I am going to sum this trip up in a few sentences:  It rained.  I almost ran aground at high speed but saw the rocks loom out of the murky depths (actually the water is crystal clear) and hoisted the board up just in the nick of time.  The Squam Lakes Association does not staff their building on weekends apparently, so I didn't get a chart of the notoriously rocky waters.  It rained some more.  There was some more rain.  I got bit by a dog.  We brought lots of food and burned lots of wood.  There was some mist, and before we knew it, we were heading back home!
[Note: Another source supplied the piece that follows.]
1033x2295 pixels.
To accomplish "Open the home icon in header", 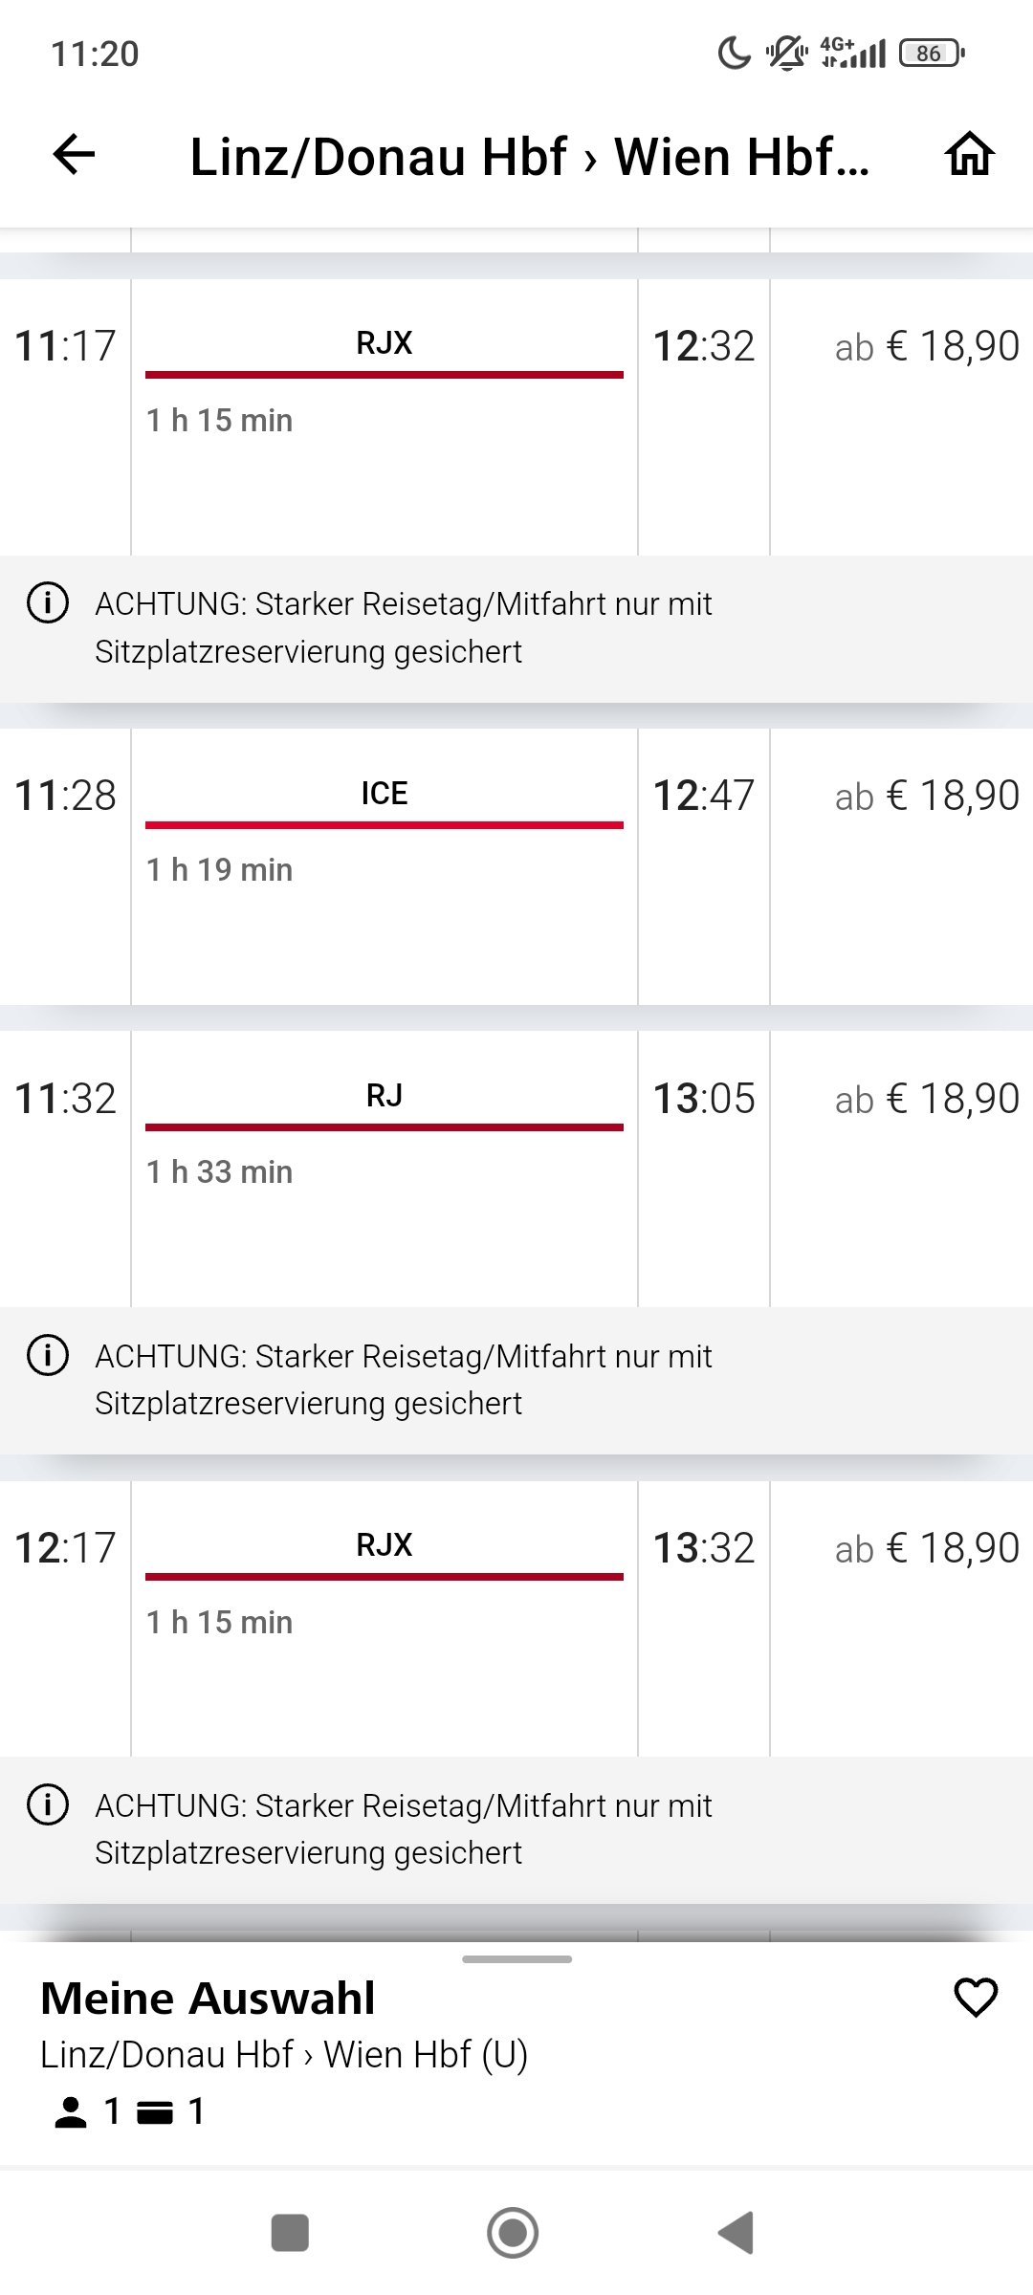I will [970, 155].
************************************************************

In other Goat Island Skiff news:


I have glassed the front end of my Goat with 4oz cloth.  I wish I did this last year.  If you look at the picture in full size, you'll notice lots of white dots.  That is where rocks pounded the veneers inward and the paint from the bottom is in the well.  The dark areas in the plywood are water intrusion which occurred before I could get epoxy in them to seal them up.  My bow skid (not in plans) took some huge hits last year.  IF I could do it over I would have widened the two main skids (which are installed to plans on my GIS) widen them outwards just a bit and carried them much more forward, eliminated the bow skid, and made sure the first 3 feet of the boat had 4oz cloth for abrasion resistance.  This area gets abused on beaches and rocky shores, there is no way getting around it.  Might as well beef it up.

This is normal for me
This picture is my Quick Canoe after a capsize.  Basically, impossible to right and empty solo when in water above one's head without installed buoyancy-- either built in tanks or strapped in bags or foam.  Great way to cool off on a hot day though!